独り言のような私の言葉に瑠海さんが言いづらそうにしながらも教えてくれた。

「それが、花音様のお忘れ物をお届けにいらっしゃったとか。……その、花音様が麻斗様のお屋敷でお過ごしになっていた時の」

「私の?」

あの時の忘れ物とは何かあっただろうか。

元々身一つで飛び出たようなものだったから忘れるような物はなかったはずなのに。

だがわざわざ届けてくれるほどの何かがあったのかもしれない。

「それってどこに?」

「鏡台の前に置いていかれたみたいですわよ。
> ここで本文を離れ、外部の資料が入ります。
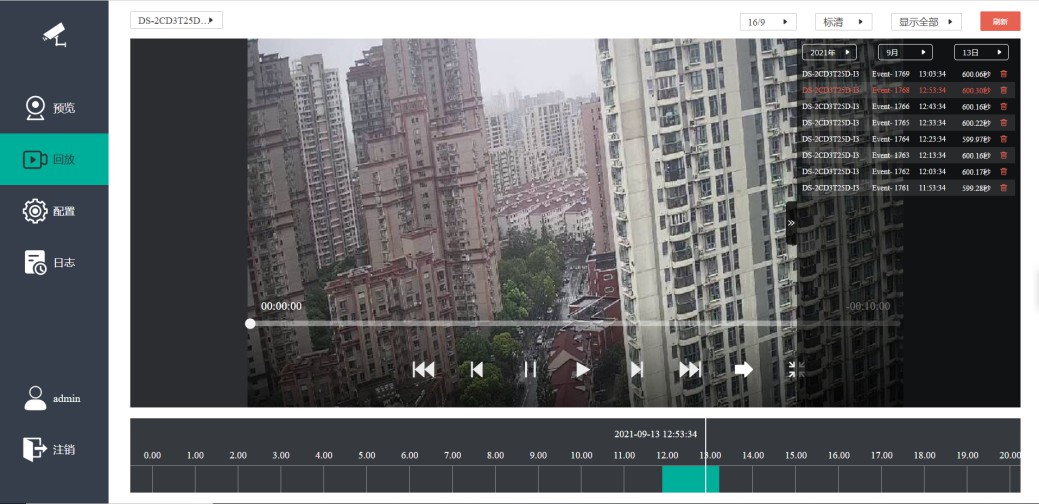
Task: Click the fast-forward double-arrow icon
Action: pyautogui.click(x=690, y=370)
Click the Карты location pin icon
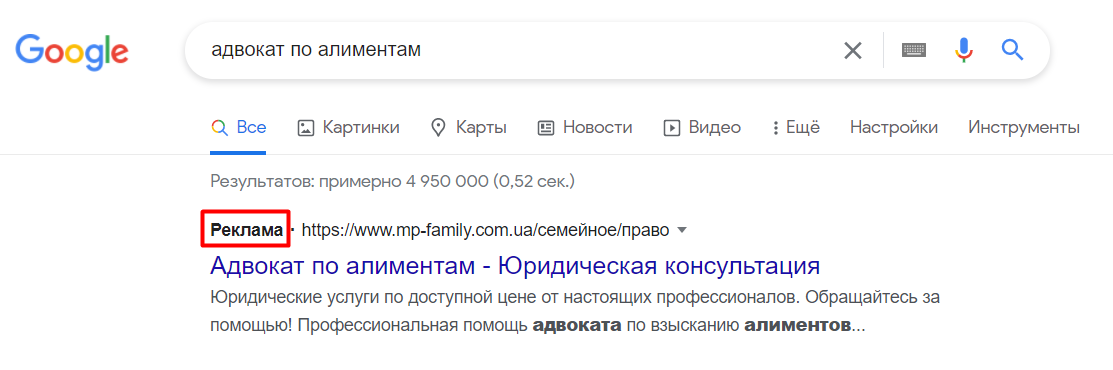The image size is (1113, 370). pos(439,128)
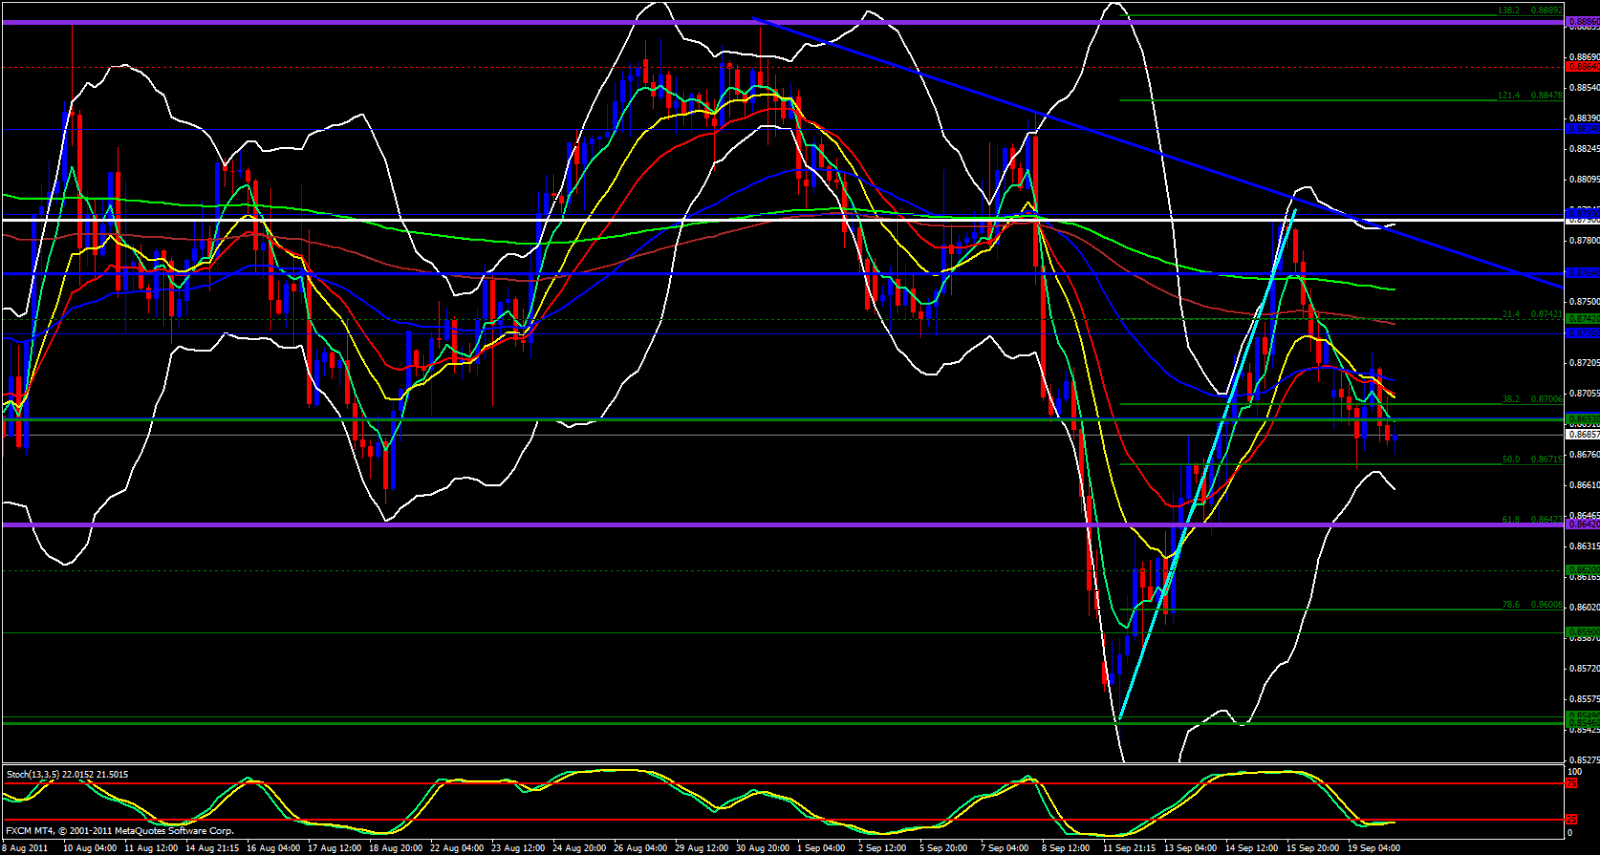Image resolution: width=1600 pixels, height=855 pixels.
Task: Select the 50.0 Fibonacci retracement label
Action: 1511,460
こちらの箱です」

瑠璃さんが白い箱を持ってきてくれた。

細長い形をしたその箱に見覚えはないがそれを受け取るとそっと蓋を開けてみると、私は思わず目を瞠り指先が微かに震えるのを感じていた。

「あ……っ」

それは静かに輝く一粒のダイヤが埋め込まれているアンティークのネックレス。

「これ、ママの……」

形見だった。

あの忌まわしい事故が起きるちょうど一週間前に母が私にくれたものだ。

私が生まれる前からずっと大切にしている物なのだと幼い頃から聞かされ、子供心にあの輝きに憧れていた。

ここから逃げ出した時に確かに持っていった。

だがこの屋敷に連れ戻された時にはネックレスは手元から無くなってしまっていたのだった。

すっかり無くしてしまったとばかり思い、酷く悲しかったがそのことを口にすることはできないまま今まで過ごしていた。

再び戻ってきてくれたネックレスの箱をギュッと握り締める。